"The challenge of living in the United States is being able to reproduce the meals I was used to in Mexico".
After several years of living in this country I have encountered countless restaurants of mexican food that call themselves mexican because they feature the same arrangement of tex-mex fare that you can easily find in many places around the southwest: burritos, tacos, chile verde, chile colorado, chile relleno, menudo and pozole. While it is true that these foods are descendants of mexican roots it is also true that they have been deformed and adapted to suit the ingredients, the taste and the practicality of the american society.
Our food (in Mexico) is full of color, flavor, and aroma. The difference is in the freshness of the ingredients (sold in local markets) but also in the vast use of herbs and spices without falling in excesses like here, where I have seen that even tv chefs seem to think that Cominos (cumin) are to be used in industrial amounts. No. In Mexico we use spices scarcely compared to how they are used here. And that, my friends, makes a huge difference in flavor.
Another difference is that in Mexico many families are used to slow cooking their food. It is true that life is becoming more hectic everywhere but even so, mexican cooks (men and women alike) prefer to cook their food slowly to give the flavors an opportunity to mingle and create a definite and bigger impression on the palate.
Soups tend to be a staple in many mexican homes and not exactly from a can. That is a concept that I find very common and used here but in Mexico a good soup is so important for us that the flavor of a canned soup would never compare to the real deal.

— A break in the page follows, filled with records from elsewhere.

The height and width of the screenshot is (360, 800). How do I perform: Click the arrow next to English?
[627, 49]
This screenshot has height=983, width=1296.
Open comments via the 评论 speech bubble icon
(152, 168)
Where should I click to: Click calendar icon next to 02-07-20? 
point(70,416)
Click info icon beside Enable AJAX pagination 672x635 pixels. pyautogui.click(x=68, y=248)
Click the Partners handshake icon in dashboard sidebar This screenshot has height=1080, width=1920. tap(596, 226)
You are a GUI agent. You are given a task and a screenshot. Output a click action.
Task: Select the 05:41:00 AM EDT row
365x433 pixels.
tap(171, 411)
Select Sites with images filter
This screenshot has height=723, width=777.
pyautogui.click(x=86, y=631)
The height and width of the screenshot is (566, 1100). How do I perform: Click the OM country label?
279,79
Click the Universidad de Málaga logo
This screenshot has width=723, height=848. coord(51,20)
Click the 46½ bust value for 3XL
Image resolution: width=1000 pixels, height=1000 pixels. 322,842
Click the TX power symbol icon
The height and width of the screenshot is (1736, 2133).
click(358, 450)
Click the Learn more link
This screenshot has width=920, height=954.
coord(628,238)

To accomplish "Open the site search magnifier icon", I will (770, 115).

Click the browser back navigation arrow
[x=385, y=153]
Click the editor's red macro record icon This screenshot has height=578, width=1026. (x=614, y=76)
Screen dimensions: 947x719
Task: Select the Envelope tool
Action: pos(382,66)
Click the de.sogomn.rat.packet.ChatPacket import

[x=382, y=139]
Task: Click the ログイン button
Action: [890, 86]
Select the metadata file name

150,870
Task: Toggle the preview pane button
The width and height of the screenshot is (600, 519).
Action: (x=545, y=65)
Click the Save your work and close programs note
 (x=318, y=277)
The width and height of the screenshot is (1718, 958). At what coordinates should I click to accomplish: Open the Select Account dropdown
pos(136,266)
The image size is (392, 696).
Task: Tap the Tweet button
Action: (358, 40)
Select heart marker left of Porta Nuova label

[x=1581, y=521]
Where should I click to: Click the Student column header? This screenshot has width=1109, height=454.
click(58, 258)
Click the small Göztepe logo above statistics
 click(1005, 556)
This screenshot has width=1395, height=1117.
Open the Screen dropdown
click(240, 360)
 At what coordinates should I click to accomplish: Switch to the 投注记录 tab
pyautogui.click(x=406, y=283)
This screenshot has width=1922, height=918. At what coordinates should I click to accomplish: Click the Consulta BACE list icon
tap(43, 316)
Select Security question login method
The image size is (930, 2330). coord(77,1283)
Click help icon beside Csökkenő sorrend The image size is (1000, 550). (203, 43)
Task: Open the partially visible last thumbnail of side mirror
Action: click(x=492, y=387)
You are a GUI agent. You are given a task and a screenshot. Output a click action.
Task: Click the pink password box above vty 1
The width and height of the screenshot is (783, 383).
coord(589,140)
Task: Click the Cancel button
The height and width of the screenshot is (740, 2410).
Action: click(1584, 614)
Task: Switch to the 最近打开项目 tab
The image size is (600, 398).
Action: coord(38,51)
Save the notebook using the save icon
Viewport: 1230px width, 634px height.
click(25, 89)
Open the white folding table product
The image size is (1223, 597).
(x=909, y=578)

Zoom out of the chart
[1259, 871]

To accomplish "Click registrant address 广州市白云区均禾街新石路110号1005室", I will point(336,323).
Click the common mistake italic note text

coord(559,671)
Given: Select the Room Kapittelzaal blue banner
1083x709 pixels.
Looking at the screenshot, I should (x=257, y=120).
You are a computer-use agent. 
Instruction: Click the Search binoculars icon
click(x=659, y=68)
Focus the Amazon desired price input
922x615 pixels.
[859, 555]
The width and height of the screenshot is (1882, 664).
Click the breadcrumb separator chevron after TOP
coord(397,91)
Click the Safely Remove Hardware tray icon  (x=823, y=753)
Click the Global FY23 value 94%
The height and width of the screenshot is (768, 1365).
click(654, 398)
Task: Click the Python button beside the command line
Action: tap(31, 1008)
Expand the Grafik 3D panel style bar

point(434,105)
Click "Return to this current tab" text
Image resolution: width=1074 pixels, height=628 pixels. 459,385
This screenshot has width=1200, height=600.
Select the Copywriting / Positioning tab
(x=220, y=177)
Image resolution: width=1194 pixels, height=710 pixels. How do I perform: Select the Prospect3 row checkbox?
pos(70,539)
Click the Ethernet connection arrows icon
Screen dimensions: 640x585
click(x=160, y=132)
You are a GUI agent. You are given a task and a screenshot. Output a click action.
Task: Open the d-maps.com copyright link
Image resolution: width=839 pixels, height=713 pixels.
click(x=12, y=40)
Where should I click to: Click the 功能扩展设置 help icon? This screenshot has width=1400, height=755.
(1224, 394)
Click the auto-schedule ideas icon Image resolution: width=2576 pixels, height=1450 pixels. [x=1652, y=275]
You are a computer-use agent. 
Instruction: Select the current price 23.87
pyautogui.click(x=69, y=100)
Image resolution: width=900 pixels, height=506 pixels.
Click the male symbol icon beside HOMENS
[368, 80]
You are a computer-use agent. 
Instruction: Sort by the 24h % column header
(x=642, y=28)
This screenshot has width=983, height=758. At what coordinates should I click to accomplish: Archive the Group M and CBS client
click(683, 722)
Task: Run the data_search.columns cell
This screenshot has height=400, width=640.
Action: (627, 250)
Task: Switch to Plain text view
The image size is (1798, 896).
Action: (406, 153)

Even the most humble of soups, sopa de fideo (tomato and angel hair soup), needs to be created from scratch.
Mexican cuisine is based on its different climates, seasons and levels of income. Greatly influenced by french and spanish culture the food we produce in Mexico has a lot to do with fresh vegetables, fresly cut meats and varied spices and herbs. According to the region in Mexico is the level of meat that is consumed and also according to the region is the amount of spices and herbs used to condiment the food. But even in the poorest of villages and most distant towns you will always find someone who can make an exquisite stew or a warm pot of beans.
Rather than using bread our diet is strongly sustained by corn tortillas in the center and south of Mexico and flour tortillas in the north. Their flavor is neutral but it complements beautifully many dishes. And they are relatively easy to get or make.
So, when I try to cook a mexican dish, I have to go into the depths of memories filled with aromas, flavors and feelings associated with different dishes, the ones I was eating as a child, then as a teenager and later as an adult. It is fair to say that when I cook mexican food I am going back to my roots but also I am walking between different generations of cooks and their heritage. For mexicans food and flavor are sewn together in very intrinsic ways and as adults we cannot forget the sublime experiences of having a hot chocolate cup in the morning, or the bite of a freshly baked concha bread, the comforting flavor of the tomato mixed with chicken flavor in the fideo soup or the acidic flavor of the chiles en vinagre added to a tostada. If you call yourself mexican but you do not have these memories than you did not grow up in real Mexico.
Mexican cuisine is a myriad of ingredients from the earth used by devoted hands that do not forget the history of ancient practices in the kitchen and that rely on those practices to create dishes that soothe the soul and comfort the stomach, even if the prepared dish is only a humble plate of beans with some chile on top and warm tortillas on the side.
So, What are your thoughts?, Have you ever tried the real mexican food in Mexico? Share your experience with me, I would love to hear about it.